◆ SUPPLIED ENTRIES
* Start *

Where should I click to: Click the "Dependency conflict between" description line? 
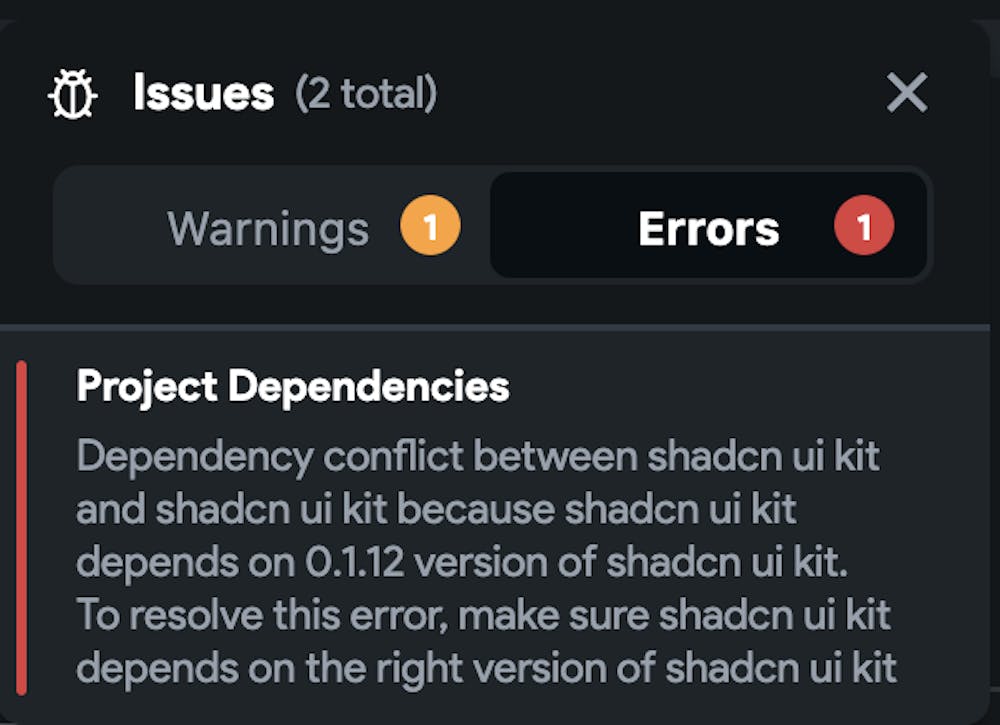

* End *
* Start *

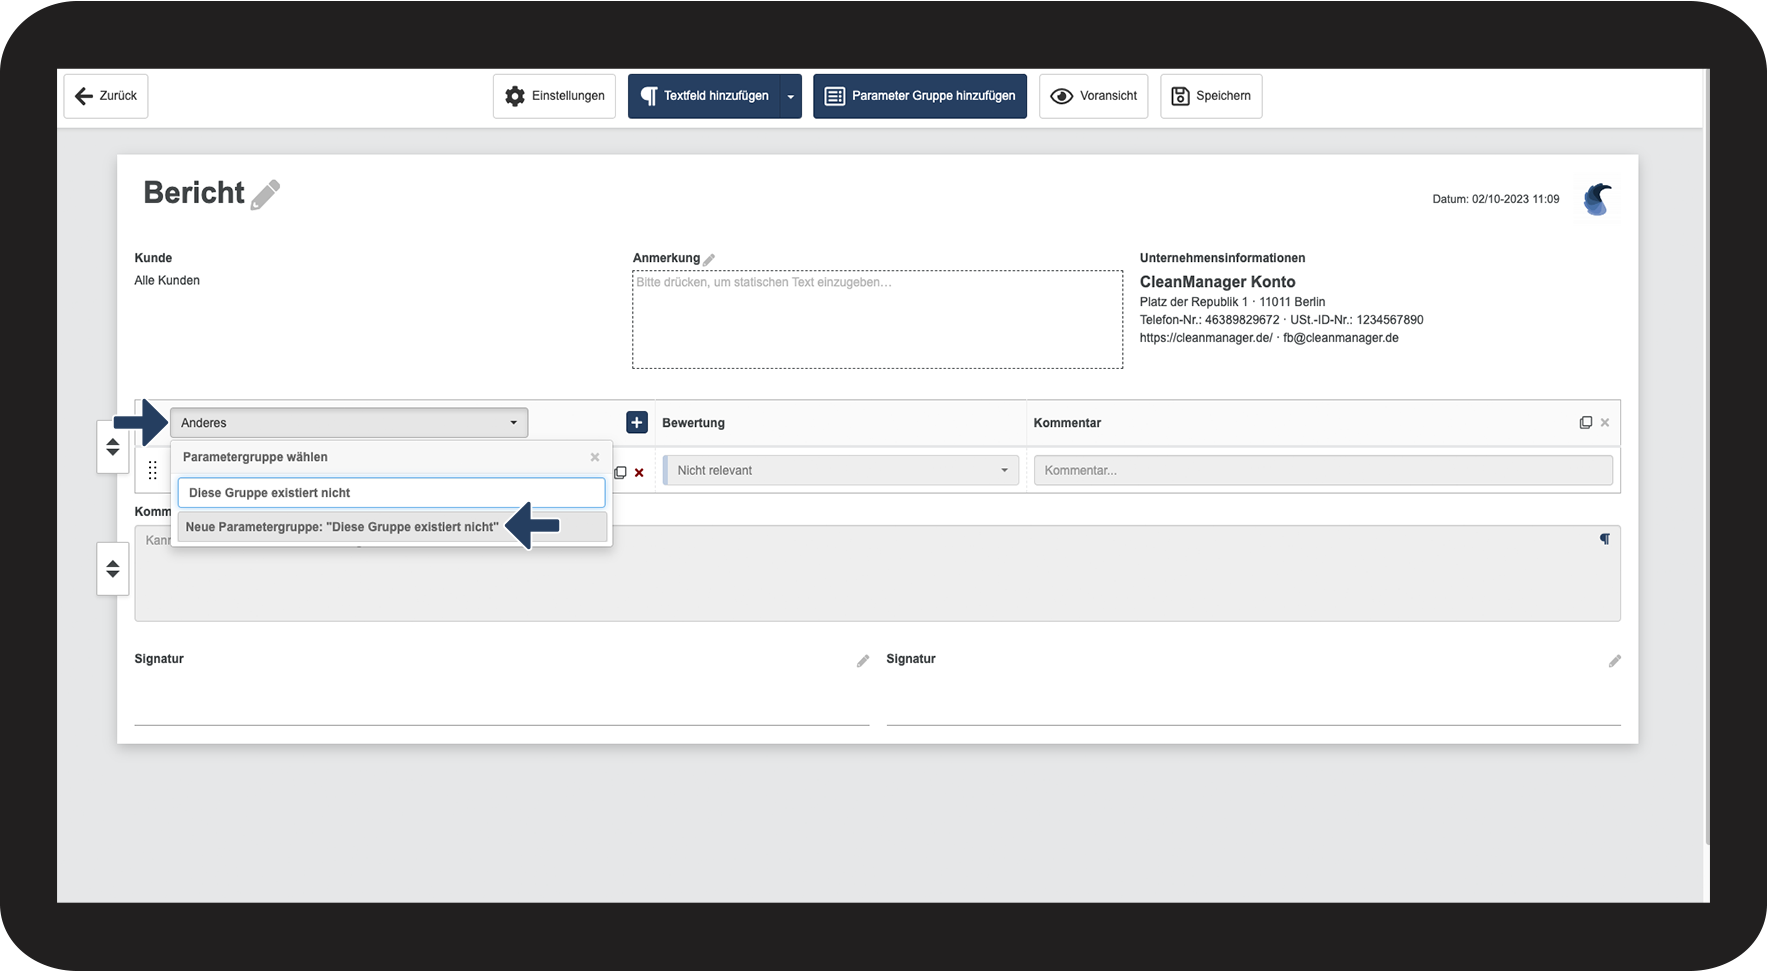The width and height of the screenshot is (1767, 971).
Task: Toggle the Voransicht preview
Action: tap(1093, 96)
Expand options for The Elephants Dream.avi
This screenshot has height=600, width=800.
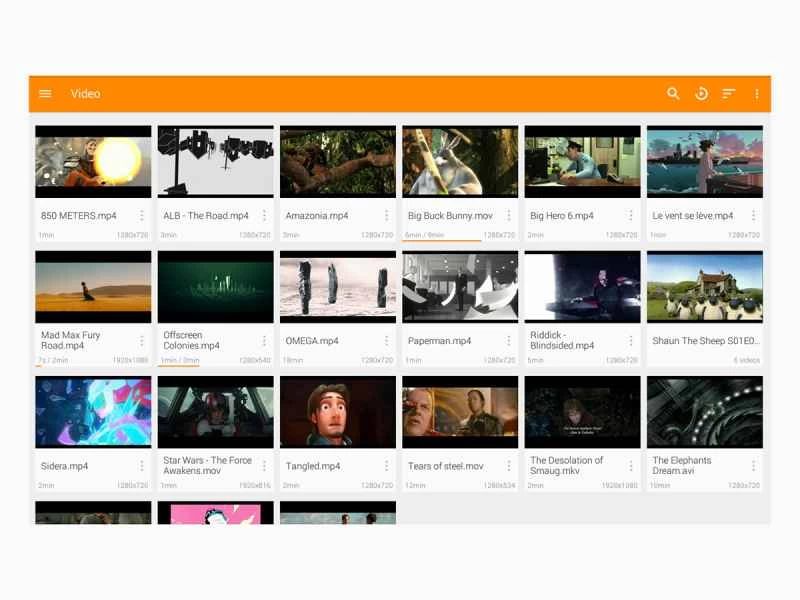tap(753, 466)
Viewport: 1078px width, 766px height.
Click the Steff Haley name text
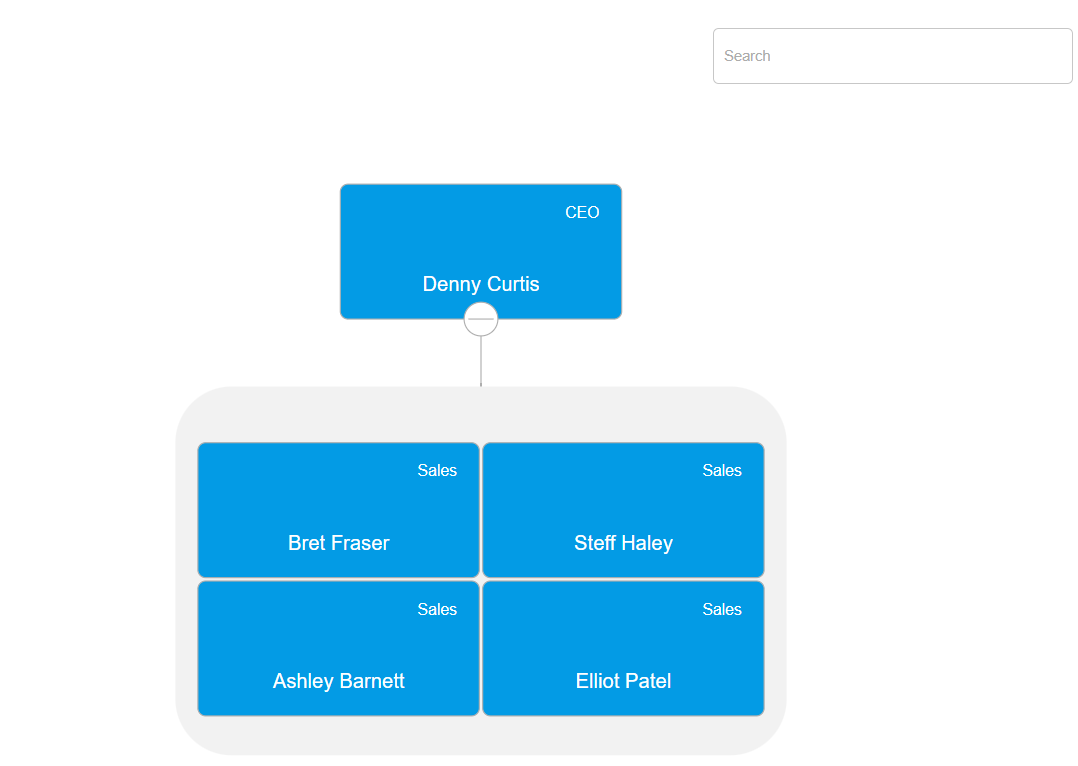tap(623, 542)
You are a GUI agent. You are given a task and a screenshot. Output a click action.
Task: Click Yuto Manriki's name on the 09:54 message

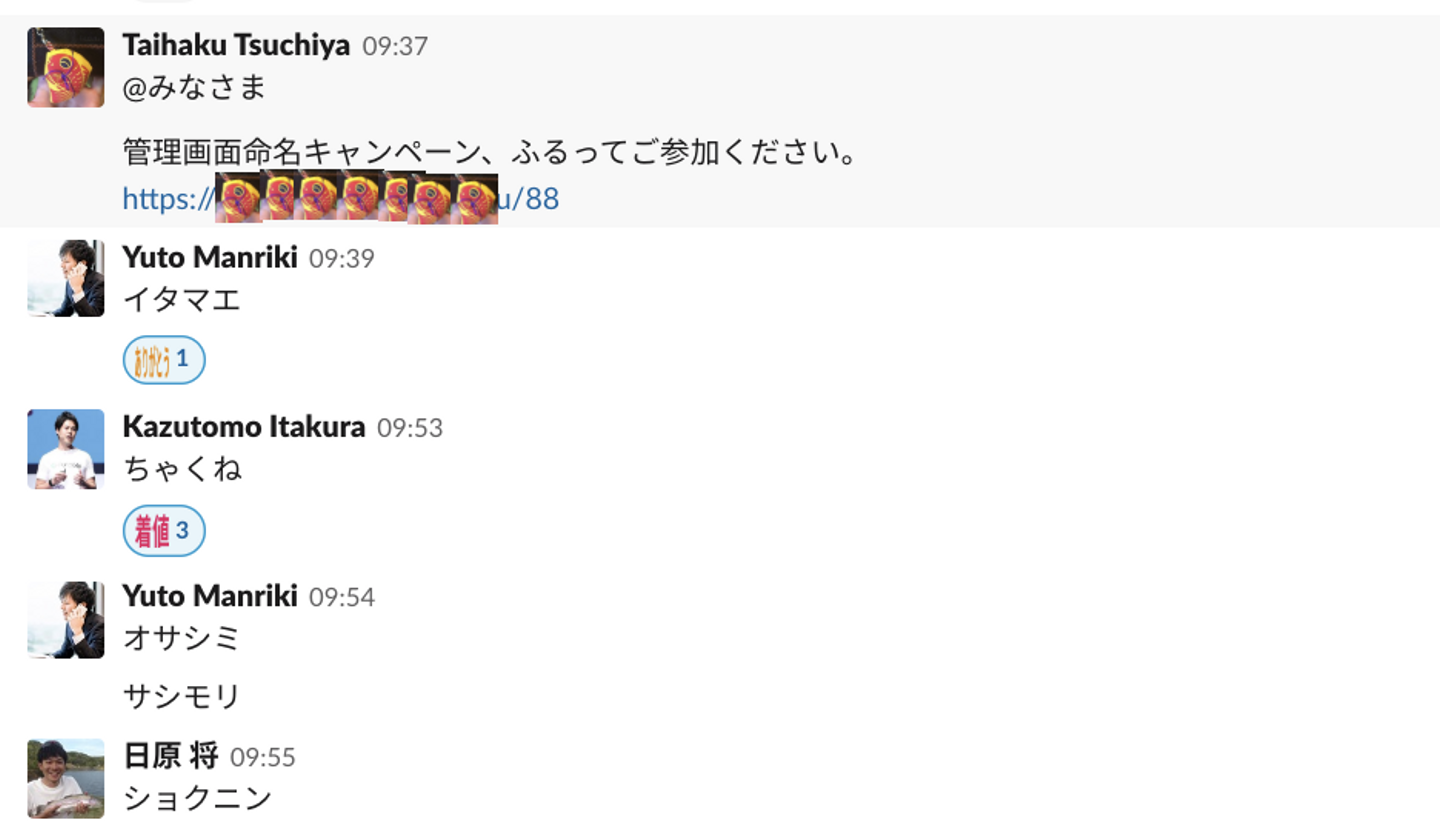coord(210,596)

* End *

Rewrite the listing lines starting with the line with "You are a GUI" and going on through the line with "coord(210,596)", swapping "screenshot" for "screen image" and keeping everything else unchanged. Leave the pictures out of your answer.

You are a GUI agent. You are given a task and a screen image. Output a click action.
Task: Click Yuto Manriki's name on the 09:54 message

coord(210,596)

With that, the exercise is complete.